L'art. 342 c.p.c. - che, nel testo applicabile ratione temporis, prevede che l'appello si propone con citazione contenente l'esposizione sommaria dei fatti ed i motivi specifici dell'impugnazione, «nonché le indicazioni prescritte nell'art.163 c.p.c.» - non richiede altresì, che, in ragione del richiamo di tale ultima disposizione, l'atto di appello contenga anche lo specifico avvertimento, prescritto dal n. 7 del comma 3 dell'art. 163 c.p.c., che la costituzione oltre i termini di legge implica le decadenze di cui agli artt. 38 e 167 c.p.c., atteso che queste ultime si riferiscono solo al regime delle decadenze nel giudizio di primo grado e non è possibile, in mancanza di un'espressa previsione di legge, estendere la prescrizione di tale avvertimento alle decadenze che in appello comporta la mancata tempestiva costituzione della parte appellata (Cass. civ., sez.U., 18 aprile 2013 n. 9407).

In mancanza degli elementi sopra elencati la citazione in appello è nulla secondo la previsione dei commi 1 e 4 dell'art. 164 c.p.c..

Va inoltre rammentato che in materia di appello, fra i requisiti dell'atto di impugnazione non è prevista, a differenza di quanto stabilito dall'art. 366, n. 2, c.p.c. per il giudizio di cassazione, l'indicazione della sentenza impugnata, la cui individuazione attiene all'oggetto della domanda e, al contenuto dell'impugnazione proposta, restando i relativi accertamenti, non censurabili in sede di legittimità se congruamente motivati, di spettanza del giudice di merito (Cass. civ., sez. lav., 2 luglio 2009, n. 15497).

Il petitum e la causa petendi

Una specifica trattazione è opportuno dedicare ai nn. 3 e 4 del comma 1 dell'art. 163 c.p.c., cui rinvia l'art. 342 c.p.c., i quali si riferiscono alla determinazione della cosa oggetto della domanda ed all'esposizione dei fatti e degli elementi di diritto costituenti le ragioni della domanda, con le relative conclusioni.

Nella previgente formulazione dell'art. 342 c.p.c. il richiamo all'esigenza di determinazione della cosa oggetto della domanda nonché di esposizione dei fatti e degli elementi di diritto costituenti le ragioni della domanda, ovvero alla indicazione del petitum e della causa petendi, andava ad intersecarsi, ed anzi in qualche misura a sovrapporsi, con l'ulteriore previsione secondo cui la citazione in appello doveva altresì contenere, oltre ai requisiti previsti dall'art. 163 c.p.c., «l'esposizione sommaria dei fatti ed i motivi specifici dell'impugnazione». In particolare, l'esposizione sommaria dei fatti direttamente menzionata dall'art. 342 c.p.c. andava a confondersi con l'esposizione dei fatti tali da individuare la causa petendi ai sensi dell'art. 163 c.p.c.. E, per altro verso, la indicazione della causa petendi è in appello indubbiamente connessa con i motivi che sostengono la domanda di riforma della sentenza impugnata.

## Dati registrati
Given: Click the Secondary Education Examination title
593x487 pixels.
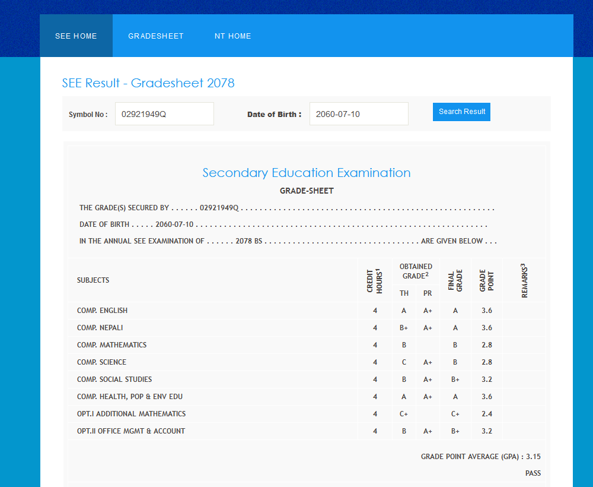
==
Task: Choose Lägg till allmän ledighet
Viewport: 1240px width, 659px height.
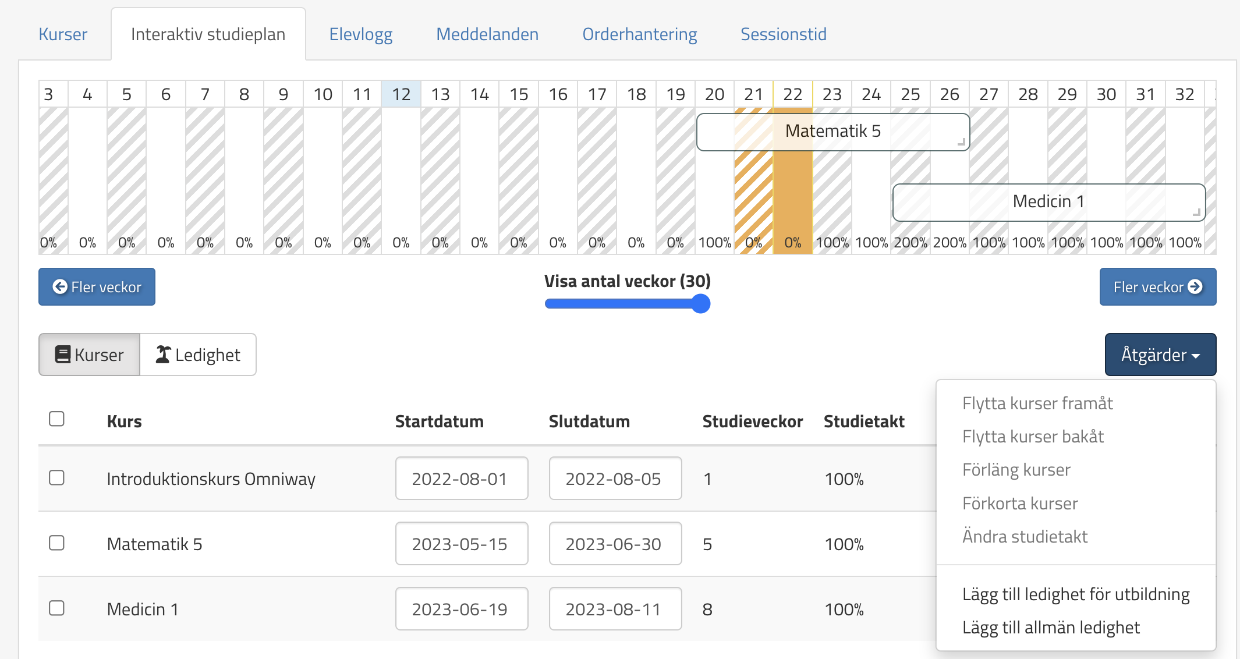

## Descrizione dell'esercizio
Riporta il brano sull'atto di appello da "Una specifica trattazione" a "le relative conclusioni.", sostituendo "trattazione" con "analisi".

## In risposta
Una specifica analisi è opportuno dedicare ai nn. 3 e 4 del comma 1 dell'art. 163 c.p.c., cui rinvia l'art. 342 c.p.c., i quali si riferiscono alla determinazione della cosa oggetto della domanda ed all'esposizione dei fatti e degli elementi di diritto costituenti le ragioni della domanda, con le relative conclusioni.